4th Gear: Chrysler, in another sign of better times, has signed a lease for a 210,000-square-foot office building in Auburn Hills, Mich., because the automaker has now apparently completely outgrown the four buildings on its current global technology center and world headquarters campus. It's a shame they sold GEM cars, because those little golf carts would probably be pretty useful now, eh?
5th Gear: Just days after German Economics Minister Rainer Brüderle spoke out against electric car subsidies, rumors are afloat that the government actually will commit billions of Euros to put a million electric cars on the road by 2020. Without naming sources, the Bild daily newspaper reported that Chancellor Angela Merkel's Cabinet plans to eliminate the motor vehicle tax on electric cars for their first 10 years of registration. The plan would put drivers opting for more expensive electric technology on a similar financial footing as those of traditional fuel-combustion vehicles.

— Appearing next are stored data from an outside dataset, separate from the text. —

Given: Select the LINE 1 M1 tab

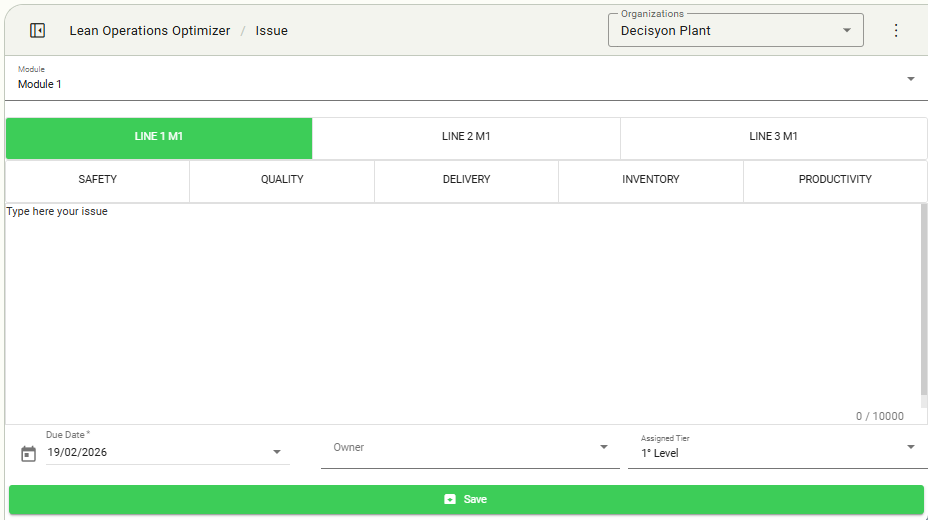Looking at the screenshot, I should [159, 137].
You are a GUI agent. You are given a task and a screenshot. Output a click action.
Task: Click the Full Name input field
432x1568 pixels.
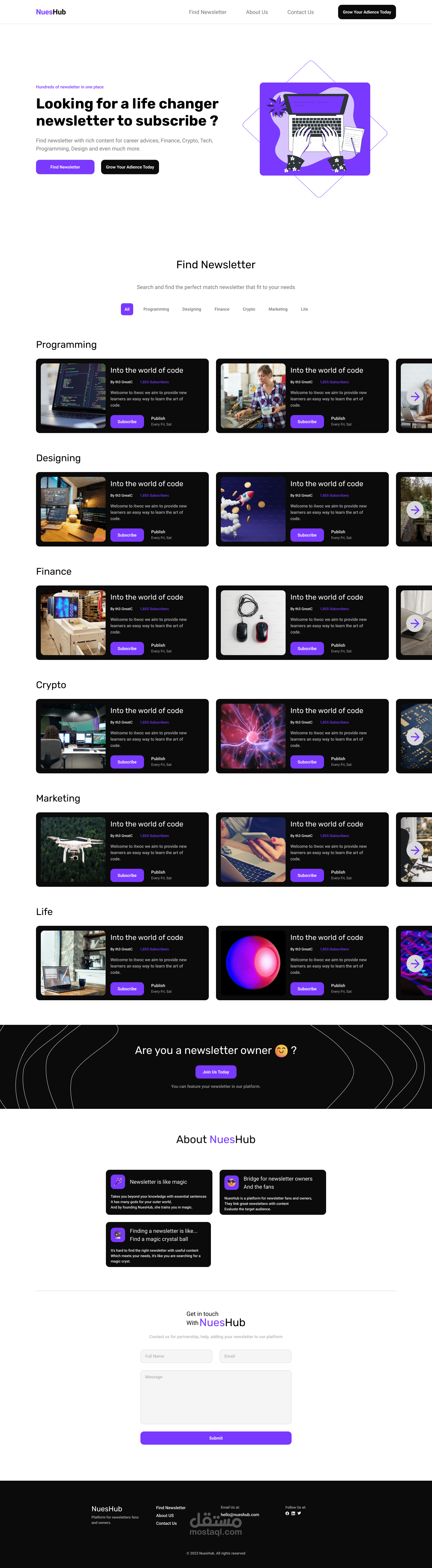pos(176,1356)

6th Gear: Bloomberg reports this morning that Honda, Japan's third largest carmaker, fell the most in seven weeks in Tokyo trading after halting production at factories in China for more than two weeks. Honda declined as much as 5.1%, the most since March 15, and changed hands 5% lower at 3,065 yen as of the 11 a.m. trading break. The benchmark Nikkei 225 Stock Average was down 1.8%.
Reverse:
⏎ GM's Opel to sell cars in Israel very soon. [Bloomberg]
⏎ Luck, if you've ever been a lady to begin with — luck, be a lady to Ford. [Automotive News]
⏎ Obama's fuel-efficiency push may lead fleet to use more gasoline. [Automotive News]
⏎ Chrysler offers pricing on $3.5 billion term loan to repay debt. [Bloomberg]
⏎ Saab Australia to consider some really Hawtai imports. [GoAuto]
Today in Automotive History:
On this day in 1991, 51-year-old race car driver Harry Gant racks up his 12th Nascar Winston Cup career victory in the Winston 500 in Talladega, Alabama. In doing so, Gant bettered his own record as the oldest man ever to win a NASCAR event. [History]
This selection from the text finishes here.